AFTER MAKING good on its three-month-long threat to file for bankruptcy protection on Sunday, CIT Group, one of the nation’s biggest small-business lenders, may re-emerge more willing to lend. But factors affecting the broader credit market could mean that smoother lending is still a long way off.
CIT’s bankruptcy plan, which won the support of 90% of its bondholders, is designed to reorganize the firm’s debt and lead it out of Chapter 11 bankruptcy by the end of the year. Soon after that, the firm could begin issuing added loans and factoring deals to small businesses again.
“Hopefully, when CIT emerges, they will get back into the small-business lending arena,” says Molly Brogan, a spokeswoman for the National Small Business Association (NSBA) in Washington, D.C. “But we’re just in a watch-and-see mode right now.”
CIT remains optimistic. “The decision to proceed with our plan of reorganization will allow CIT to continue to provide funding to our small-business and middle-market customers, two sectors that remain vitally important to the U.S. economy,” Jeffrey M. Peek, Chairman and CEO of CIT, said in a statement.

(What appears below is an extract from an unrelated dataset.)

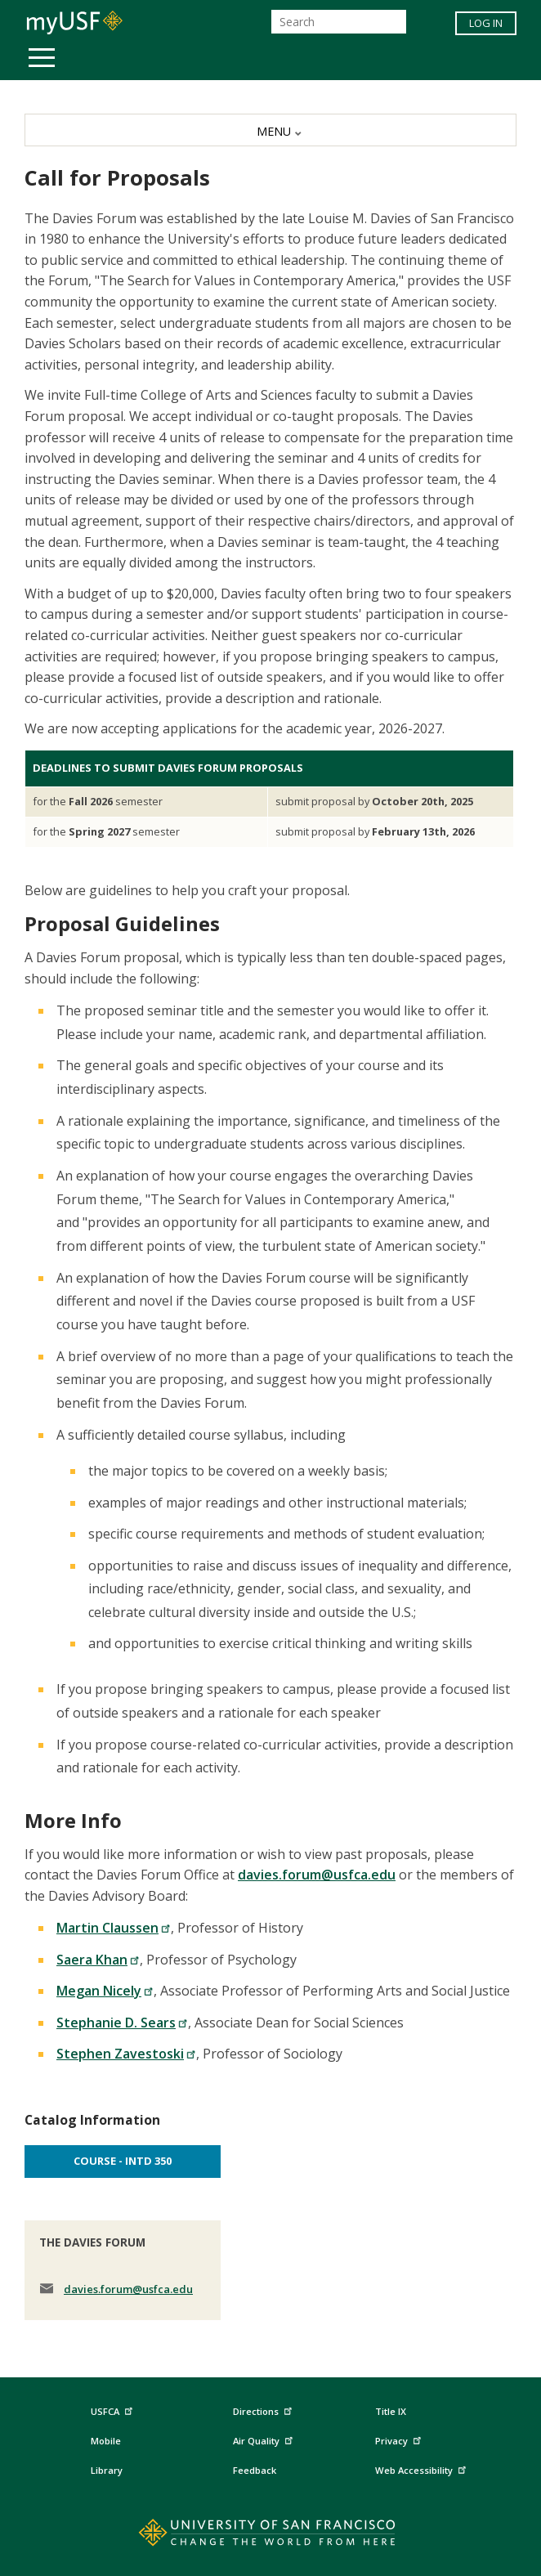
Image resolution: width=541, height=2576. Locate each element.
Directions (261, 2411)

However, one of the enduring lessons of the credit crisis may be that lending to small businesses has more to do with the larger economic recovery and the general availability of credit than the survival of a single lender.
Although the outlook appears positive for CIT’s small-business customers, access to credit will remain tight until the broader economy perks up, says Bill Dunkelberg, the chief economist for the National Federation of Independent Business in Washington. “Problem is not credit availability; it’s customer availability,” he says.
There have been some signs of a rebound. The economy grew at a 3.5% annual rate in the third quarter, and corporate earnings surprises driven by revenue growth suggest some sectors are recovering more quickly than expected. However, continued growth is needed for a return to lending and business as usual, Dunkelberg says. “Once purchases go up, more businesses will need loans to buy inventory and the like,” he says.
One problem is that many business owners no longer qualify for certain loans; their credit scores fell as banks tightened their lending standards and slashed or closed credit lines, Brogan says.
According to the Federal Reserve’s latest Senior Loan Officer Opinion Survey, 35% of domestic banks said they tightened credit for small firms in July, down slightly from more than 40% in April. (For our story on the status of small-business lending, click here.)
CIT’s bankruptcy filing may be good news for small businesses in need of credit. The lender’s filing will test whether a lender can survive the bankruptcy process, which poses risks for borrowers and investors. If CIT can resurface successfully, other troubled institutions may follow suit, says Dunkelberg, who also serves as chairman of Liberty Bell Bank in New Jersey.
Knowing what will become of CIT should bode well for businesses, says Robert Brusca, the chief economist at Fact and Opinion Economics, a researcher in New York. “It’ll be good to have CIT’s situation clarified. It’s [also] good to have that clarification come with the backstop of a new infusion of funds from Carl Icahn.” (Last Friday, billionaire investor Carl Icahn, who says he is CIT’s largest debt-holder, agreed to support the prepackaged bankruptcy filing.)